Physiology of Breathing: All Organs Involved in Breathing and Its Functions

In humans and most mammals, there are three parts in the respiratory system.

The first is the series of conductive tubes that carry air from the atmosphere to the lungs. The second part consists of the muscles of respiration, the diaphragm and the intercostal muscles in the ribs. The lungs make up the third part.

Diaphragm

The diaphragm is a dome-shaped muscle that curves upward toward the lungs. When it contracts, it flattens and, therefore, increases the volume of the thoracic cavity. Similarly, the contraction of the external intercostal muscles moves the ribs up and out.

This increase in volume leads to a drop in pressure within the lungs, allowing air to passively flow into the airways. Gas exchange occurs in the alveoli until these muscles relax, reversing the process.

Respiratory tract

The airways can be divided into the conduction and breathing zones. The conduction zone begins in the nose and finishes in smaller bronchioles, and these conduits take air towards the internal hollows of the lungs.

The respiratory zone contains the terminal bronchioles and the alveoli, the sites where gas exchange occurs.

The nose and mouth form the main external openings and mark the beginning of the airway conduction zone or the respiratory tract. The nasal cavity behind the nose contains hair and filters and humidifies the air.

Most of the large environmental pollutants are trapped in the mucus secreted by the cells of the nose and nasal cavity.

The mouth can not reproduce all the functions of the nasal cavity and acts as a secondary opening when the nose is blocked or there is an immediate need for large amounts of air.
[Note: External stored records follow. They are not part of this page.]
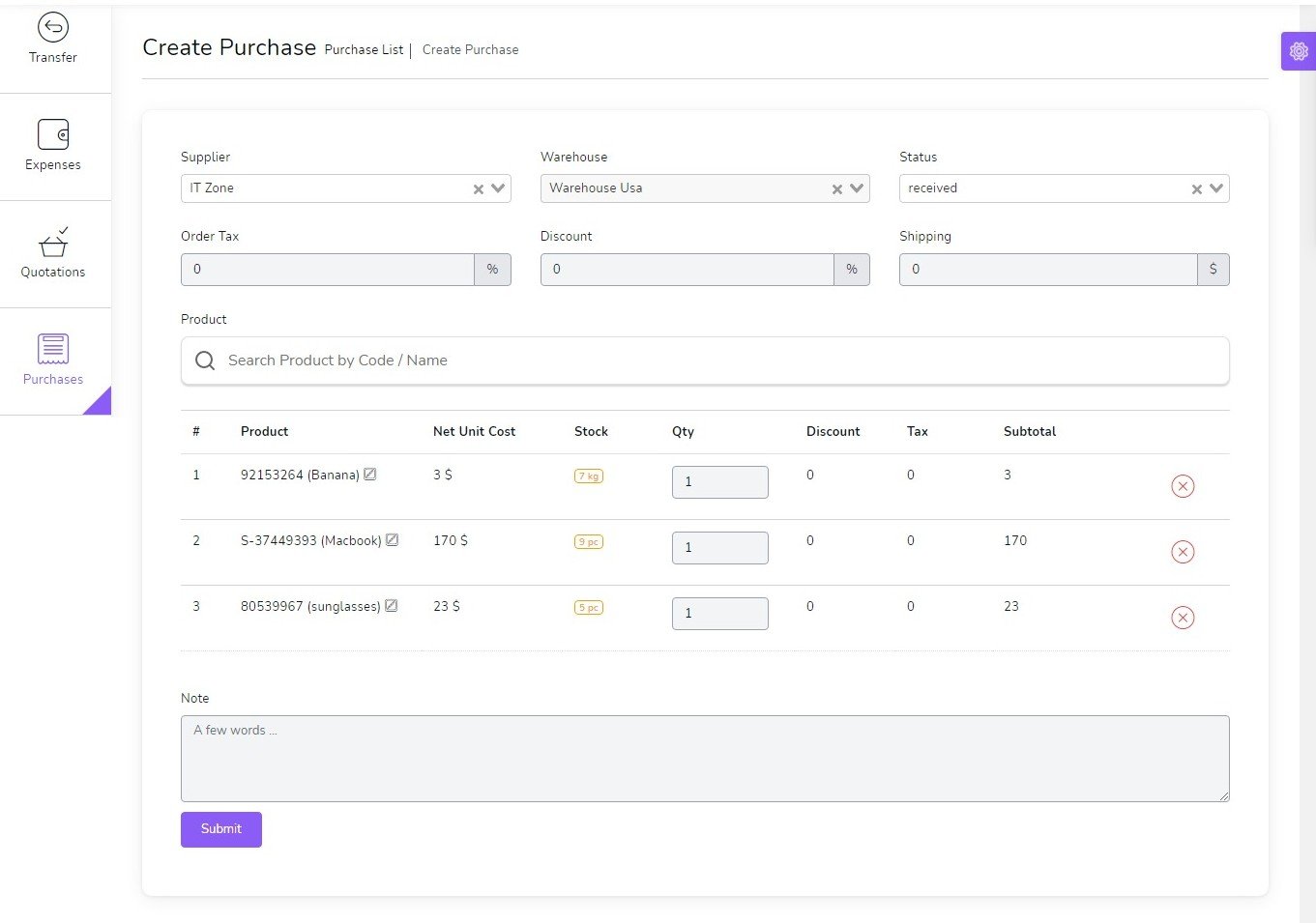1316x923 pixels.
Task: Go to Expenses in the sidebar
Action: (53, 146)
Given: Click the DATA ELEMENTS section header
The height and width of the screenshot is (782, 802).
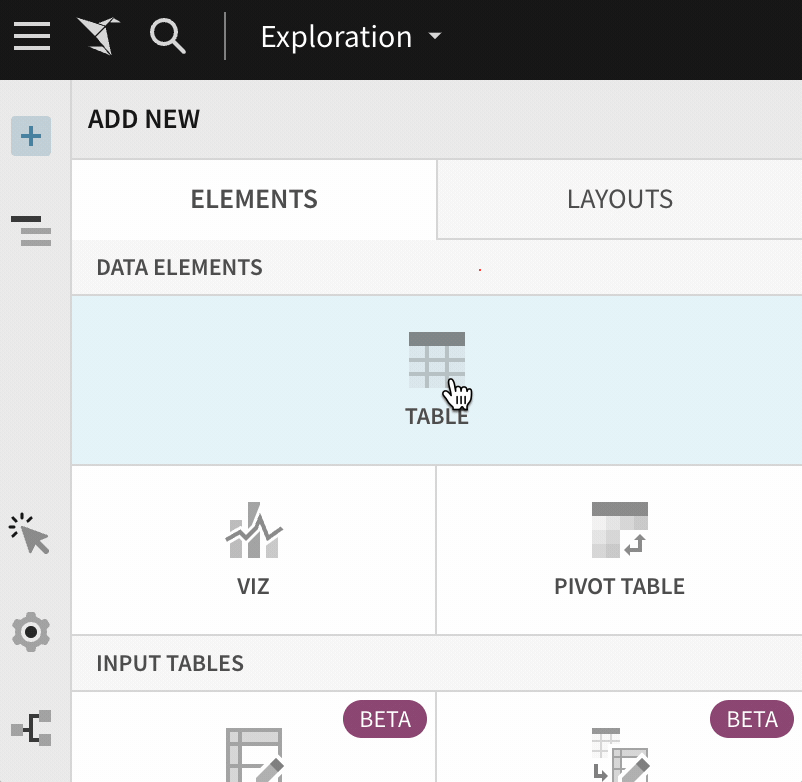Looking at the screenshot, I should coord(179,267).
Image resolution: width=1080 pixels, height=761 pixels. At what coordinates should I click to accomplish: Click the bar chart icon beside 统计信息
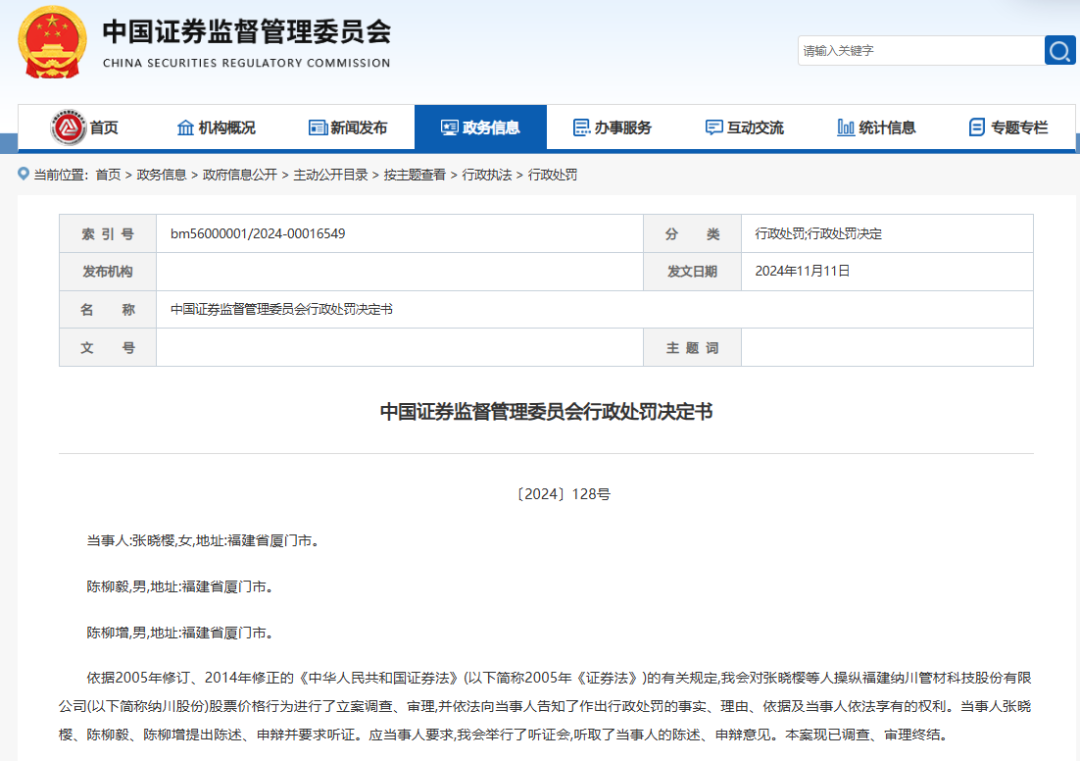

That is why we take large amounts of air while we gasp or sleep with our mouths open when our nose is congested.

Pharynx

The air then passes to the pharynx, which is also involved in swallowing. The epiglottis prevents the movement of food into the respiratory tract and the incorrect direction of air into the esophagus. When the epiglottis does not work properly, small particles can enter the trachea. These are eliminated through coughing.

If food is lodged or trapped in the airway, it may be necessary to remove it quickly by abdominal compressions, also known as the Heimlich maneuver.

Larynx

The larynx follows the pharynx and its main function is the production of sound.

The air flow through this region can influence tone and volume. Then, the air enters the trachea, a long tube that is covered by a series of cartilaginous rings, which help this tubular structure retain its shape during inhalation and exhalation.

Windpipe

The trachea is covered by pseudostratified columnar epithelia with goblet cells that secrete mucins and help to form mucus.

The trachea divides to form two primary bronchi, called the left and right bronchi . Each of these leads to a lung and then branches repeatedly to produce secondary and tertiary bronchi and bronchioles, with successively smaller diameters.

When the bronchioles are less than a millimeter in diameter, they are called terminal bronchioles, whose purpose is to end up in vascularized alveoli. As the bronchi begin to branch out, their internal structure changes.

Cartilage

Cartilage is more common in the larger airways, and a single epithelial layer is common in the smaller parts of the conduction zone and respiratory zone. The bronchi and bronchioles contain smooth muscles that can contract during rest or dilate during exercise.

Lungs

The lungs are made of spongy tissue that contains many vascular tissues and much of the airway that appears after the trachea. A pleural membrane allows these paired organs to expand and contract with minimal friction.

The left lung is smaller than the right because of the location of the heart on the left side of the thoracic cavity.